INSTRUCTIONS FOR THE TASK
Retype the data that follows exactly. No pictures belong in the copy.

[Saved entries]
-- Opening Marker --

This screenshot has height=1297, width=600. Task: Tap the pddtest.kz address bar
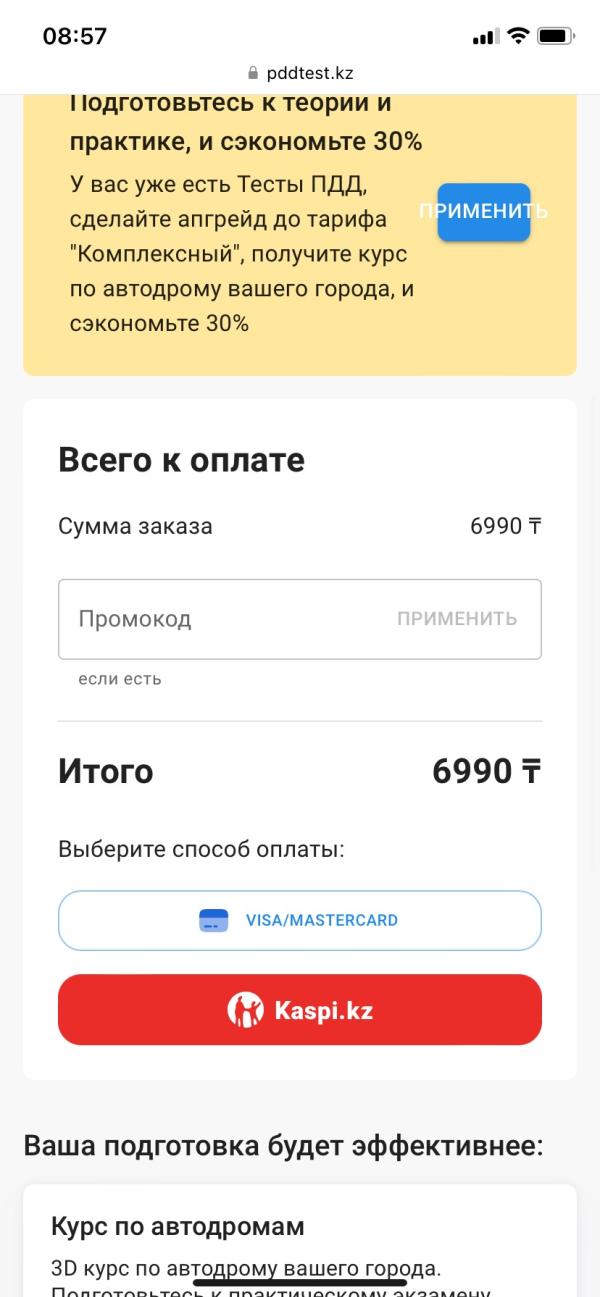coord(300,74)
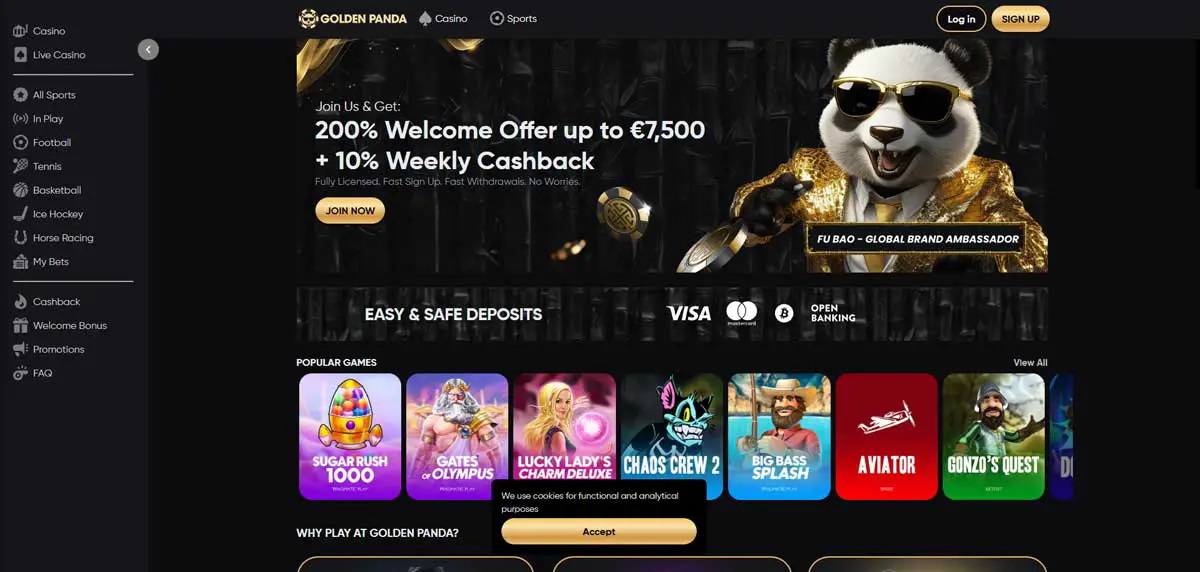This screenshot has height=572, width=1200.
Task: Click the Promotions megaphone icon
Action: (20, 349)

-- Closing Marker --

SOLVED EXERCISE
This screenshot has height=1297, width=600. Task: Tap the pddtest.kz address bar
coord(300,74)
This screenshot has height=572, width=1200.
Task: Click the Promotions megaphone icon
Action: (20, 349)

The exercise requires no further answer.